In the US subset, only a single men-related query (i.e. “Ukrainian males,” average n of ads = 2.3) is in the list of top 50 ad queries. The advertisements accompanying it, though, still link to the websites about Ukrainian women. One example ad reads, “#1 Ukraine Dating Site—7 Ukrainian Women to Every Man.” In the Irish subset, there are four men-related queries among the top 50 ad queries: “Ukrainian males” (average n of ads = 3.4), “Asian males” (n = 2.5), “Irish males” (n = 2.1), and “Thai males” (n = 2.1). Whereas the ads for “Ukrainian males” again lead to the websites offering Ukrainian “mail-order brides” (for instance, “Ukrainian Wives—100% Privacy Protected”), those for “Asian males” and “Thai males” offer meeting both men and women (e.g. “Meet Thailand Men—1178 New Single Thai Females”). Finally, those for “Irish men” focus on finding male dating partners (e.g. “Date Irish Men—Search Date Irish Men”).
We do not observe any discrepancies in the prevalence of sponsored content with regard to religious groups—in both subsamples, there is no sponsored content associated with them.
RQ2: sexualization of different genders and population groups in organic search results
Gender-based discrepancies in sexualization
We report the results of the NAS-based analysis of the association between different sex-, appearance-, and dating-related terms in Figure 1 (the US sample) and Figure 2 (the Irish sample). In both Figures, words with scores > 0 are associated with women and words with scores < 0 are associated with men. The further away the score is from 0, the stronger is the association. Most sex-/dating-/appearance-related terms in both samples are associated with women rather than men. The fact that certain terms (e.g. athletic or erotic or porn) are strongly associated with men suggests the presence of some level of the sexualization of men. However, since most terms, including such as “sexy” or “gorgeous,” are associated with women, there is a gender-based disparity in the prevalence of sexualization, with women sexualized more than men.

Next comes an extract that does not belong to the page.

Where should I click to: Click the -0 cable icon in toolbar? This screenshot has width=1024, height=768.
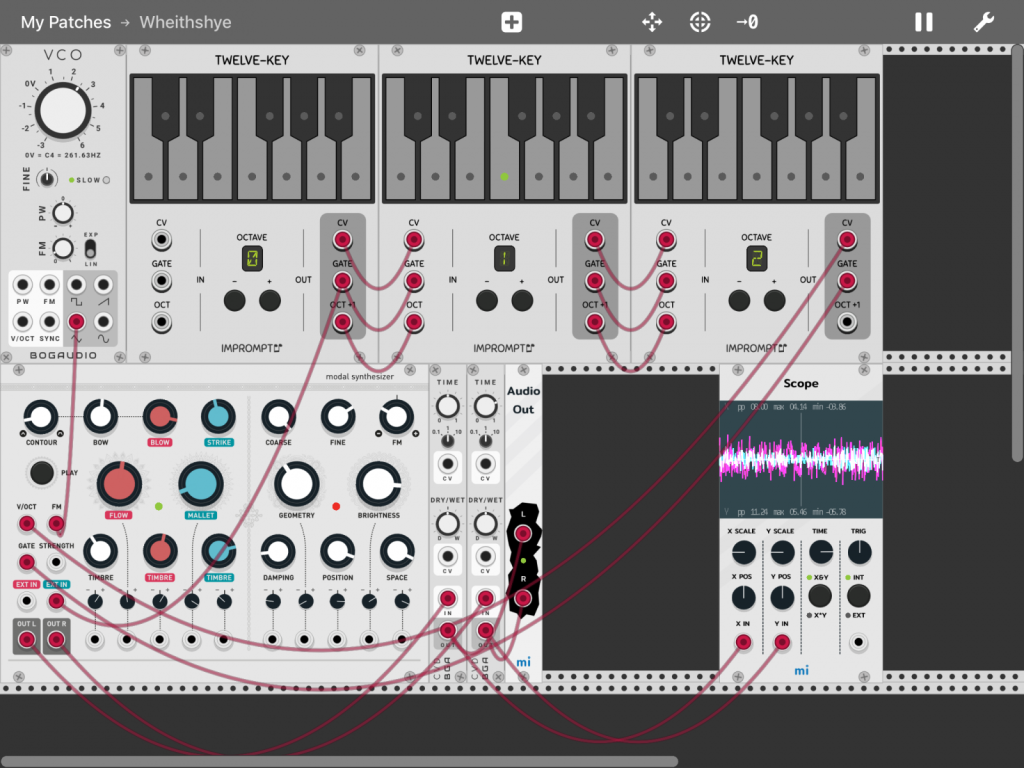[746, 22]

Results of NAS association analysis, US sample.

Results of NAS association analysis, Ireland sample.
Sexualization of different population groups
In Table 4, we list 20 terms with the highest numbers of associations with sexualized terms and high sexualization ratios (see “Method” section for details). In both samples, the group terms with the highest sexualization ratios predominantly refer to groups from the Global South and Global East, albeit there are also references to the Global North, especially in the Irish subsample. Specific religious (e.g. Muslim) and ethnic groups (e.g. Black) tend to have comparatively few strong associations with sexualization terms, suggesting that in our samples sexualization prevalence goes along national but not ethnic or religious lines.

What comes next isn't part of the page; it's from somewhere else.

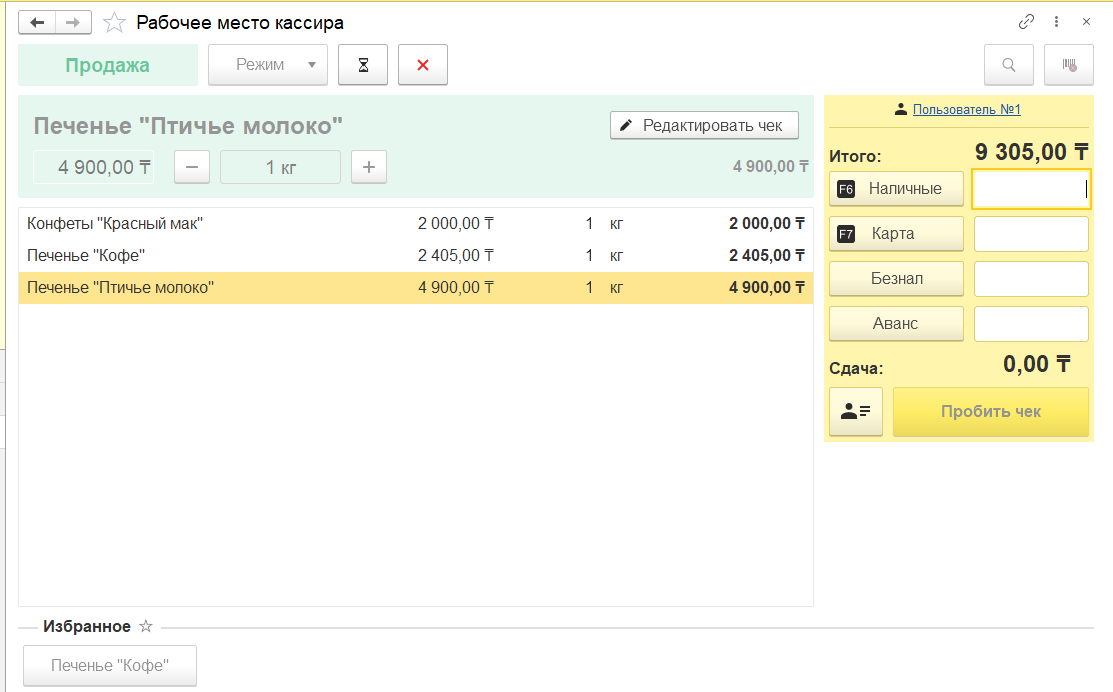Open the three-dot more options menu
1113x692 pixels.
pyautogui.click(x=1056, y=22)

Twenty population group terms with the highest number of strong associations (assoc.) with sexualization terms and high sexualization ratios.

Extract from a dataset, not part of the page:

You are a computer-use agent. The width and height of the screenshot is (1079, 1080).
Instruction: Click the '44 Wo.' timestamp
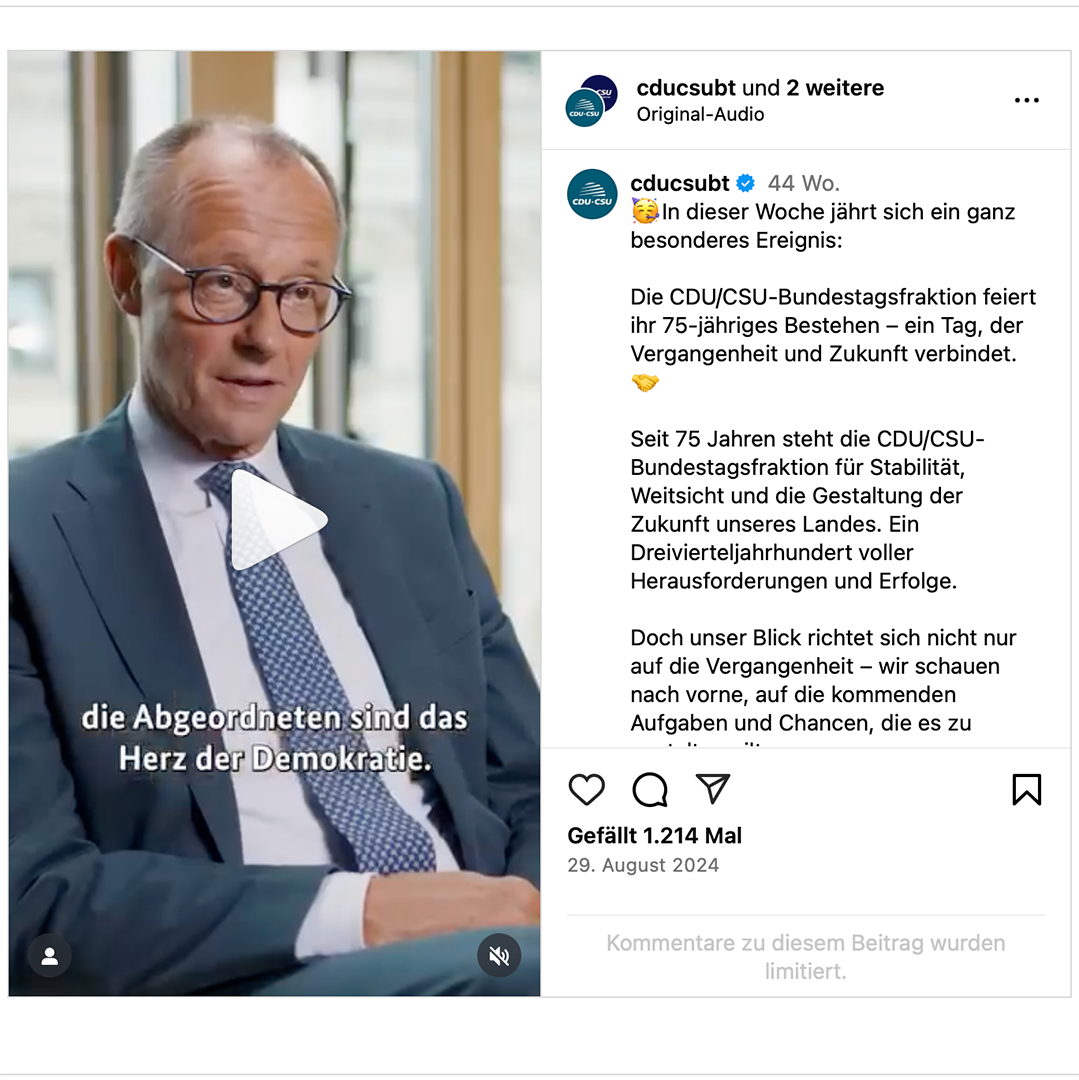coord(804,183)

Is sexualization both gendered and racialized?
In Table 5, we list first the number of population group terms associated with women and men in each sample and then the shares of such terms with high and very high sexualization ratios (see “Method” section and Online Appendix B). In both samples, the number of men-associated population group terms is higher than the number of women-associated terms. At the same time, the share of population group terms with high or very high sexualization ratios is higher among women-associated terms in both samples, with this gender-based discrepancy being particularly high in the US sample. We suggest this indicates that the nationality terms–based sexualization disparities described in the previous section are gendered.
Number of population group terms associated with women and men in both samples; shares of women and men-associated terms with high (>11.1%) and very high (>22.2%) sexualization ratios.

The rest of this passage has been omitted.